RER warned that, absent clear transition rules, investors in 2026 will face uncertainty over whether to proceed with TCJA OZ projects or wait for new zone designations expected to take effect in 2027—risking a slowdown in capital deployment to distressed communities.
The OB3 Act made OZs permanent and expanded key incentives, but also raised questions about compliance testing, QOF asset requirements, and treatment of projects that span the transition period between expiring and newly designated zones.
Why It Matters
RER emphasized that OZs have mobilized more than $120 billion in private capital nationwide, supporting affordable and workforce housing, retail, mixed-use developments, and small-business growth in low-income communities.
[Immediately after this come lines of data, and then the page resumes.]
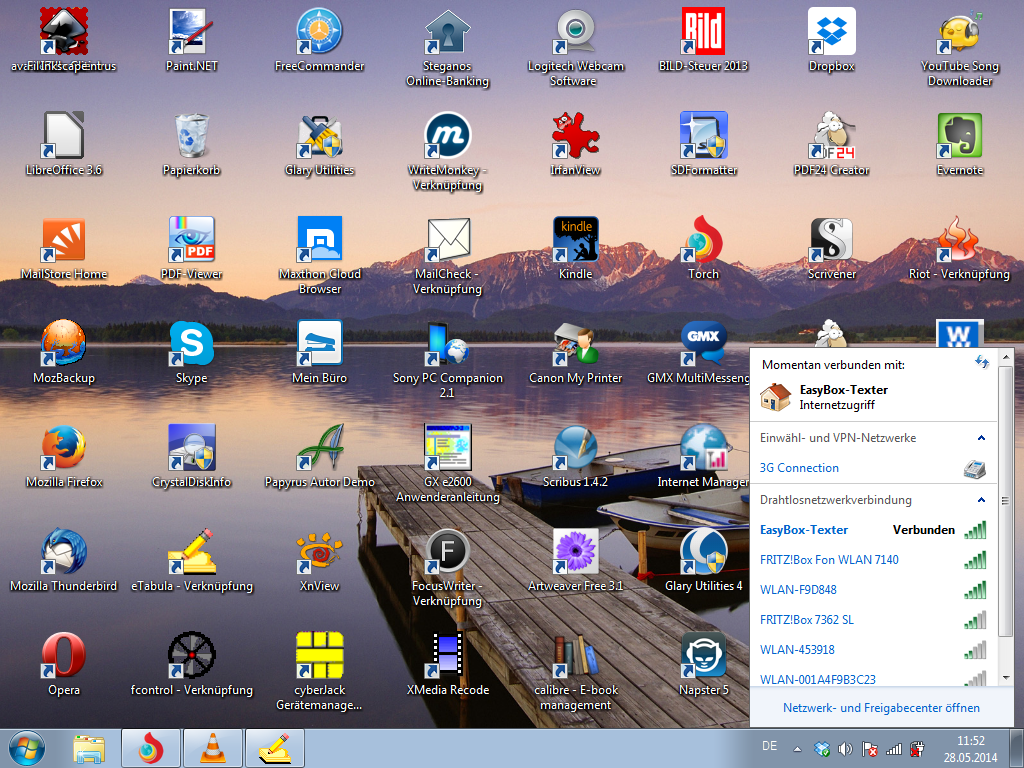Open Paint.NET
Viewport: 1024px width, 768px height.
(190, 30)
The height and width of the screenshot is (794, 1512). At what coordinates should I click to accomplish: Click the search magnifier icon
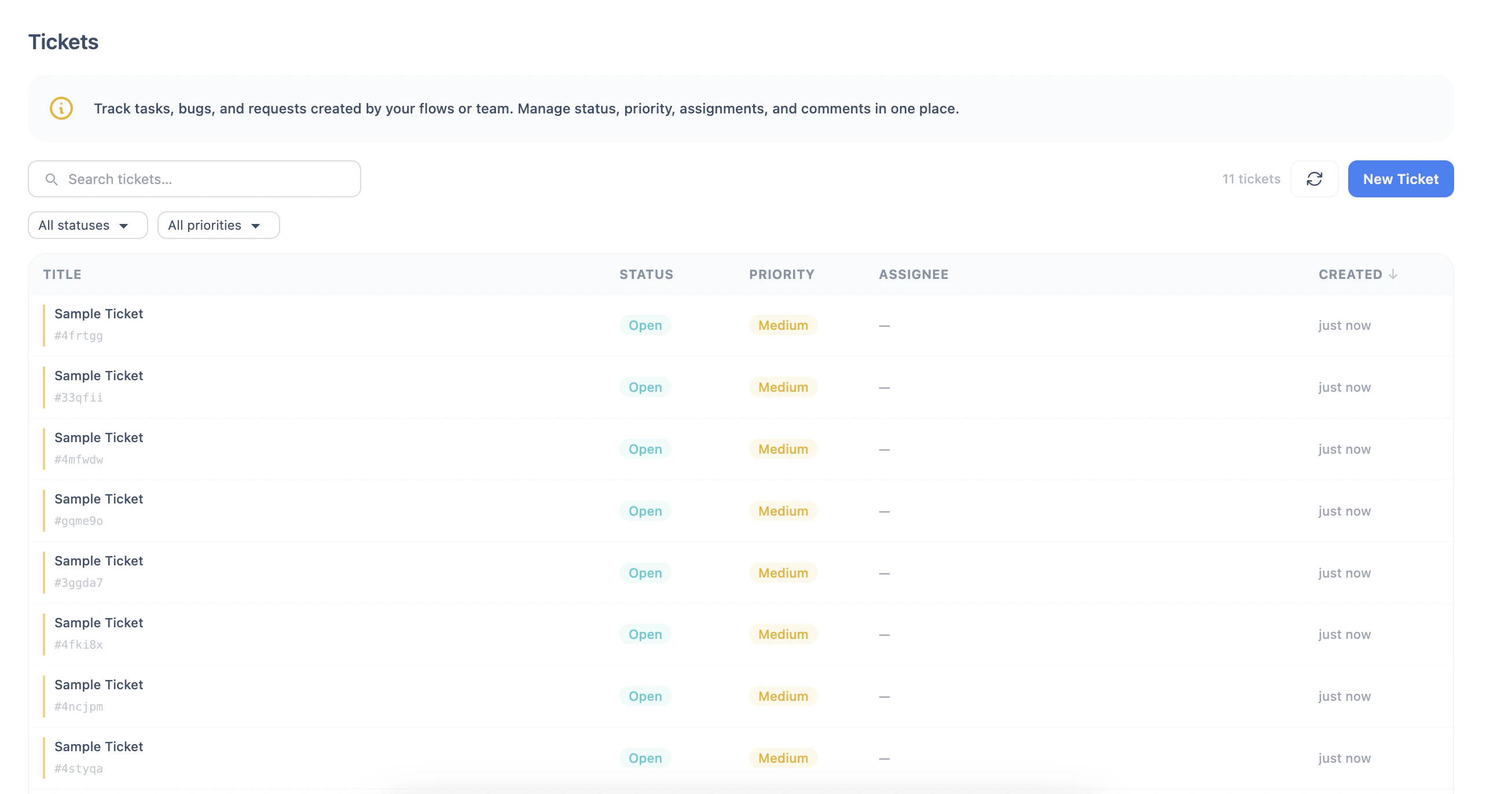click(x=52, y=179)
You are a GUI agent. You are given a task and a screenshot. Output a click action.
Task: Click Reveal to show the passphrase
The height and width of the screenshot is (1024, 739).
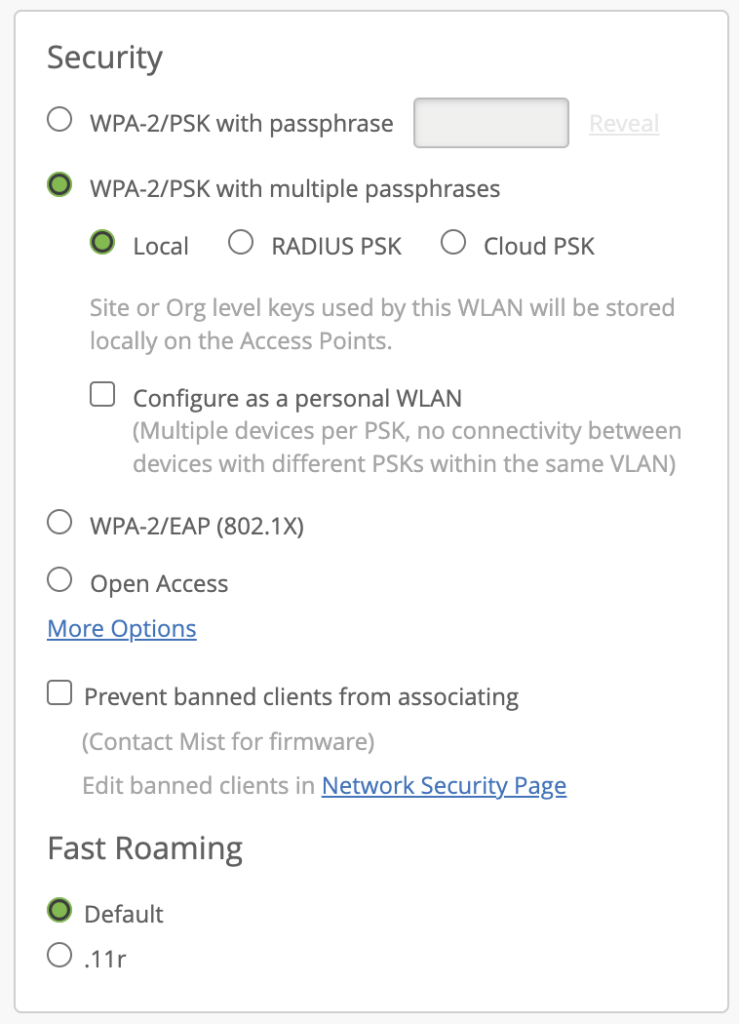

Without timely IRS action, uncertainty could delay projects already underway, disrupt financing, and undermine the long-term policy goals Congress reinforced by making the program permanent.
RER urged the IRS to adopt a clear “safe harbor” allowing certain TCJA OZ projects to be treated as “grandfathered” for compliance purposes if their working capital plans contemplated development before zone designations expired and investments remain consistent with those plans.
The letter includes a detailed statutory and regulatory analysis prepared by RER’s Opportunity Zone Working Group and Tax Policy Advisory Committee (TPAC), along with a proposed framework for administrable transition relief. The initial draft was developed by KPMG’s Orla O’Connor and Michael McMahon, with critical edits and input from working group members Gary Hecimovich (Deloitte), Sandy Presant (Greenberg Traurig), Andrea Whiteway (EY), and Steve Schneider (Hogan Lovells). (Analysis of Opportunity Zones Transition Challenges and Request for Expedited IRS Guidance)
Prompt administrative guidance is essential to prevent a policy gap in 2026 and keep capital, jobs, and housing investment flowing to the communities OZs were designed to serve. OZs will be discussed at the next in-person TPAC meeting at RER’s State of the Industry Meeting scheduled for Jan. 21-22, 2026.